I do quite like his suggestion that 'Daquin' was actually Ctesiphon though (or some sort of very distant notion of the Persian capital)!

 Yes some of the descriptions of Rome or Daqin are pretty far-fetched but the Chinese are relying on information supplied to them by other parties. I think Gan Ying received some fanciful information about their political system and goods they produced from Parthian or Greek sailors on his failed mission in 97AD to reach Roman territory (either Syria or Egypt but probably not Rome itself).

 The Weilu written around the third century AD during the “Three Kingdoms” period following the destruction of the Han dynasty seemed remarkably well informed about the Romans or their eastern provinces and Arabia and even the workings of the Nile, although the author (Rhezakhani that is) argues that the region discussed could be the Parthian empire (Persia and Mesopotamia)  west of Anxi while Anxi could refer to the satrapy of Parthia itself (a throwback to the old Achaemenid and Seleucid Empires) but by the time the Weilu was written the Parthian empire was destroyed by the Sassanids so to me that argument or theory doesn’t hold much water.

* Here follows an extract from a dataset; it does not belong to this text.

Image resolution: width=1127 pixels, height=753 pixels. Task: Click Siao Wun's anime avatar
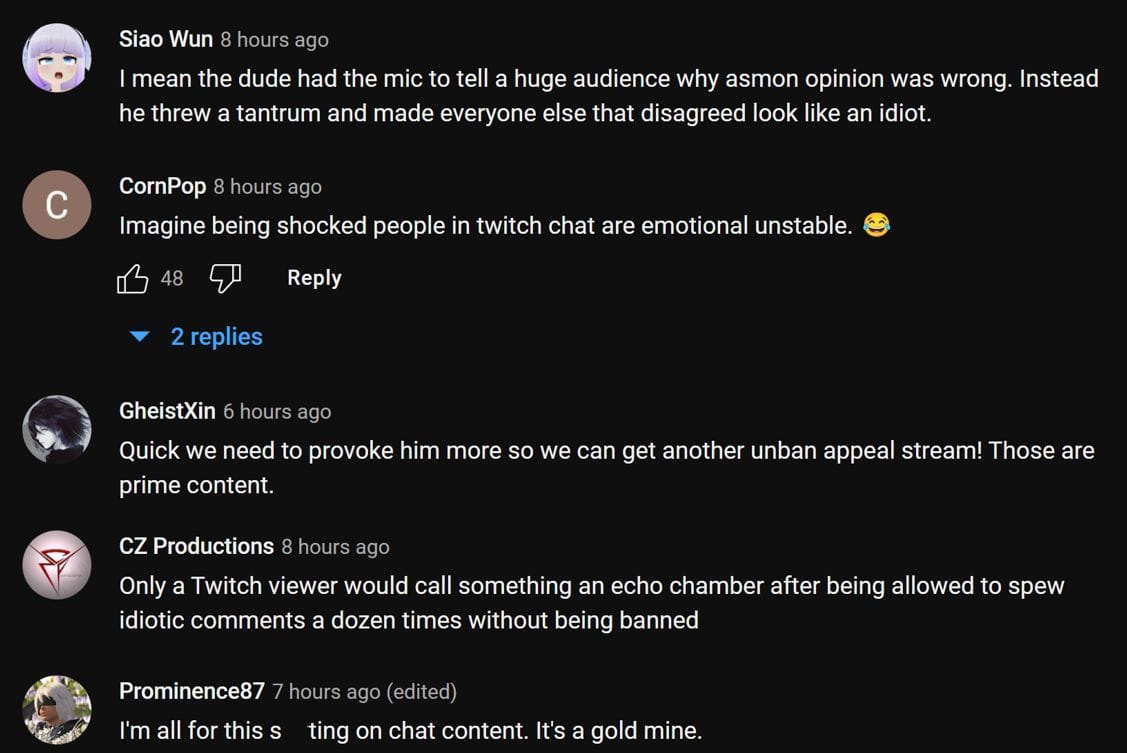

For his theory that the capital of Da quin being described is Ctesiphon, I don’t know myself but it should be noted that this description of the capital was written in the middle of the sixth century AD in the Weishu during the Northern Qi dynasty when the Western Roman Empire was long gone. It could well describe Ctesiphon but the Weishu has been criticized as sometimes unreliable so maybe information about the west was mixed up.

 I do agree with you that the author probably has a point about the fact that the Persians and the various Central Asian kingdoms have been downgraded somewhat but I just had to question his twisting of some of the sources to justify his arguments. Wink
Regards
Michael Kerr 
Michael Kerr
"You can conquer an empire from the back of a horse but you can't rule it from one"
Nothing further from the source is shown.